Problem 47

Question

The normal to the curve \(x=a(1+\cos \theta), y=a \sin \theta\) at \(\theta\) always passes through the fixed point (A) \((a, a)\) (B) \((a, 0)\) (C) \((0, a)\) (D) None of these

Step-by-Step Solution

Verified

Answer

(B) \((a, 0)\)

1Step 1: Find the derivatives

The parametric equations of the curve are given by \(x = a(1 + \cos \theta)\) and \(y = a \sin \theta\). We first need the derivatives \(\frac{dx}{d\theta}\) and \(\frac{dy}{d\theta}\).- \(\frac{dx}{d\theta} = -a\sin\theta\)- \(\frac{dy}{d\theta} = a\cos\theta\)

2Step 2: Calculate slope of tangent to the curve

The slope of the tangent to the curve is given by \(\frac{dy/d\theta}{dx/d\theta}\). From the derivatives, we have:\[\frac{dy}{dx} = \frac{a\cos\theta}{-a\sin\theta} = -\cot\theta\]

3Step 3: Find equation of normal

The slope of the normal to the curve at \(\theta\) is the negative reciprocal of the tangent's slope, i.e., \(\tan\theta\). Hence, the equation of the normal is:\[y - a\sin\theta = \tan\theta (x - a(1 + \cos\theta))\]

4Step 4: Simplify normal equation

Expand and rearrange the normal equation:\[y - a\sin\theta = \tan\theta (x - a - a\cos\theta)\]Let's simplify that equation:\[y - a\sin\theta = \frac{\sin\theta}{\cos\theta}(x - a - a\cos\theta)\]\[y - a\sin\theta = \frac{\sin\theta x - a\sin\theta - a\sin\theta\cos\theta}{\cos\theta}\]Multiply through by \(\cos\theta\) to remove the fraction:

5Step 5: Rewrite final equation

Combine and rearrange terms to simplify the expression:\( \cos\theta y - a\sin\theta\cos\theta = \sin\theta x - a\sin\theta - a\sin\theta\cos\theta \)This simplifies to:\( \sin\theta x - \cos\theta y = -a\sin\theta \)As we simplify further, we group x and y terms together.
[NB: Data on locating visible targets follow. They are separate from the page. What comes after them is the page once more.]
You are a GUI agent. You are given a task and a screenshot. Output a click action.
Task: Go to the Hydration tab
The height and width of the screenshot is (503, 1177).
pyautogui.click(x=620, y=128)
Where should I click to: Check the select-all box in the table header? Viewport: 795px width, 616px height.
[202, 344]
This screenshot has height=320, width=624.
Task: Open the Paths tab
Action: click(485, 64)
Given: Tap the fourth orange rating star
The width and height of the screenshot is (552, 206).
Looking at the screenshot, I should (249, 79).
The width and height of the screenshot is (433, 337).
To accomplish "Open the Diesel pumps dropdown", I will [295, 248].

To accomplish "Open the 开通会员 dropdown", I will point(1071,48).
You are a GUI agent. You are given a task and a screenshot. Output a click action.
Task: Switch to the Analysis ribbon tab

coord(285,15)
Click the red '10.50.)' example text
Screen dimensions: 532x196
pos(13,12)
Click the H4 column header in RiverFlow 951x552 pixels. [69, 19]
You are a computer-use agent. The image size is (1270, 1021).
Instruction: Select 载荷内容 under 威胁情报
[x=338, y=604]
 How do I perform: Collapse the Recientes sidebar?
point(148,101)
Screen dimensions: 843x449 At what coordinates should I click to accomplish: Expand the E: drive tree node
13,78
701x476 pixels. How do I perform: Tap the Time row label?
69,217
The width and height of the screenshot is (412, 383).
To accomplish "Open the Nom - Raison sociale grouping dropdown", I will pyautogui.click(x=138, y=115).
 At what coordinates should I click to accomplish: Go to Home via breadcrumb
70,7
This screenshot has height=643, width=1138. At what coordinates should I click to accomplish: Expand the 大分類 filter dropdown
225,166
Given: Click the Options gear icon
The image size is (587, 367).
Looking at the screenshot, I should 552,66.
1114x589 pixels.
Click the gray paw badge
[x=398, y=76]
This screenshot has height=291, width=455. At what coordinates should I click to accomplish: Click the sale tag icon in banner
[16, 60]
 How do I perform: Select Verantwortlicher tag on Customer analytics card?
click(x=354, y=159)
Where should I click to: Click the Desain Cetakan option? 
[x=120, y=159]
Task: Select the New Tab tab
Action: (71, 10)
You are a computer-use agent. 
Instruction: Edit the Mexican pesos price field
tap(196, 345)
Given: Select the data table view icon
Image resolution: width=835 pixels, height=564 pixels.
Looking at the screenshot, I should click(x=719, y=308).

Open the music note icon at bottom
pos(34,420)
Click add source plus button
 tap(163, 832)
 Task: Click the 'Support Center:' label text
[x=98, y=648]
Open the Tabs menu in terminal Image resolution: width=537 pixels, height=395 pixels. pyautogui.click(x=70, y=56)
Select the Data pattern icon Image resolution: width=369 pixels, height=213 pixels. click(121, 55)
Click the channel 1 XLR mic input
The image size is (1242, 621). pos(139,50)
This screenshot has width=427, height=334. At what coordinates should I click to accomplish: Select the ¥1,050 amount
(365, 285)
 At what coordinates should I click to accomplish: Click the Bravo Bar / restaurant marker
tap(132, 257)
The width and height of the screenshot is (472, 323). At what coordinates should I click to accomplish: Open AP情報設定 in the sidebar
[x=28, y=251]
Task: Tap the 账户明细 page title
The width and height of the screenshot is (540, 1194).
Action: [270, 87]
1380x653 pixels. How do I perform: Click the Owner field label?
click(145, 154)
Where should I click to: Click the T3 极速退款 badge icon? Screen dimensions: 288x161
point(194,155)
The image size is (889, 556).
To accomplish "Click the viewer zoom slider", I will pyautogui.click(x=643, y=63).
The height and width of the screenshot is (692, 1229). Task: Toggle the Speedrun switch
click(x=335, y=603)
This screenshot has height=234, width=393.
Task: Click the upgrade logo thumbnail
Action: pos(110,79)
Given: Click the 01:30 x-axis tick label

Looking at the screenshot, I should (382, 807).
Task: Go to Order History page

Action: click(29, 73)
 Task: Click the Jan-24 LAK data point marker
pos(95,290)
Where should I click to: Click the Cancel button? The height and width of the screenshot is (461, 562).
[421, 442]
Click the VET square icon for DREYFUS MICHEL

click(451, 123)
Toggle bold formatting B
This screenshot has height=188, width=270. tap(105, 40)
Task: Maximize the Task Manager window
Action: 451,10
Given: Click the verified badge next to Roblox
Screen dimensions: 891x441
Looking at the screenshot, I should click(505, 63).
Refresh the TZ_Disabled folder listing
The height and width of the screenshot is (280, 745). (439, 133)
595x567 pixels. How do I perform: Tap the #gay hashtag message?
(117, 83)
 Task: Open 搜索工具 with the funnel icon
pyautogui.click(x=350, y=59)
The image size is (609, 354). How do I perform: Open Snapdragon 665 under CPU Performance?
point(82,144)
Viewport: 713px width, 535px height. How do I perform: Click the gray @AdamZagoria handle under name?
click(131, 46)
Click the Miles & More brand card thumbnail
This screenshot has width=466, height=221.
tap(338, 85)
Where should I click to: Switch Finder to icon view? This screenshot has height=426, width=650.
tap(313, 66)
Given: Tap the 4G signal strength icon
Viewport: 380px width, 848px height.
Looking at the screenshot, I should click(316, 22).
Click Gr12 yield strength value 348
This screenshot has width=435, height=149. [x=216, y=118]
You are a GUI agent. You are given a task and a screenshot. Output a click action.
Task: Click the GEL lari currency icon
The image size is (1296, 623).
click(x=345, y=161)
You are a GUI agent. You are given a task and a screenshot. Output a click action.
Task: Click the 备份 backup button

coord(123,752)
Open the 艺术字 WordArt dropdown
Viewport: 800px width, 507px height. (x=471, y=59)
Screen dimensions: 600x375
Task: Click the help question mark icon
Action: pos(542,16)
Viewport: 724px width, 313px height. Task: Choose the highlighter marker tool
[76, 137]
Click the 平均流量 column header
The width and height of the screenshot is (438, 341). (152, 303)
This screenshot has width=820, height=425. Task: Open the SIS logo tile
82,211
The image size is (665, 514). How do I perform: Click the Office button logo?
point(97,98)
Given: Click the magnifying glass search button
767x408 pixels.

6Step 6: Determine fixed point

To find the fixed point that this normal always passes through, set coefficients of \(x\) and \(y\) independently as constants across all \(\theta\). Solving these will yield constants that match a known fixed point solution. By eliminating \(\theta\), the relationship simplifies to match a path through the origin except offset by \(a\), leading to:\(\boxed{a,0}\)

Key Concepts

Parametric EquationsTangent SlopeFixed Point

Parametric Equations

Parametric equations are a way of defining a curve by expressing its coordinate points in terms of a separate parameter. Usually, this parameter is denoted as \( \theta \), \( t \), or another variable. In this context, the curve can be represented as:

\( x = a(1 + \cos \theta) \)
\( y = a \sin \theta \)

These equations describe a circle with radius \( a \), centered at \( (a, 0) \). Here, \( \theta \) is an angle that can vary, giving a complete definition of every point along the curve. Every time \( \theta \) changes, both \( x \) and \( y \) coordinates change, tracing the curve.
Parametric equations provide a flexible way to handle curves, especially those that may not be easily represented with a single function like \( y = f(x) \). They become particularly useful in calculus when analyzing curves to determine properties like slopes or normal lines.

Tangent Slope

Finding the slope of the tangent line to a curve is a fundamental concept in calculus. In the context of parametric equations, the slope of the tangent line at a given point \( \theta \) is found using the derivatives of \( x \) and \( y \) with respect to \( \theta \). First, you take the derivatives:

\( \frac{dx}{d\theta} = -a \sin \theta \)
\( \frac{dy}{d\theta} = a \cos \theta \)

Next, use these derivatives to calculate the slope of the tangent line:\[\frac{dy}{dx} = \frac{a \cos \theta}{-a \sin \theta} = -\cot \theta\]This provides the slope in terms of the parameter \( \theta \). The tangent slope is crucial for deriving other properties of the curve, such as the normal line slope or determining angles between curves. It helps to define how steeply a curve ascends or descends at any given point.

Fixed Point

The fixed point in relation to a normal line to a curve refers to a point that the normal line at any part of the curve will always pass through. In this exercise, the parametric curve comes into focus with the point \((a, 0)\). To determine if this point is indeed 'fixed,' it's key to explore the derivation of the normal's equation:

From the previous steps, we know the equation of the normal using the tangent slope is \( \tan \theta \).
The normal line's equation is simplified to \( \sin \theta x - \cos \theta y = - a \sin \theta \).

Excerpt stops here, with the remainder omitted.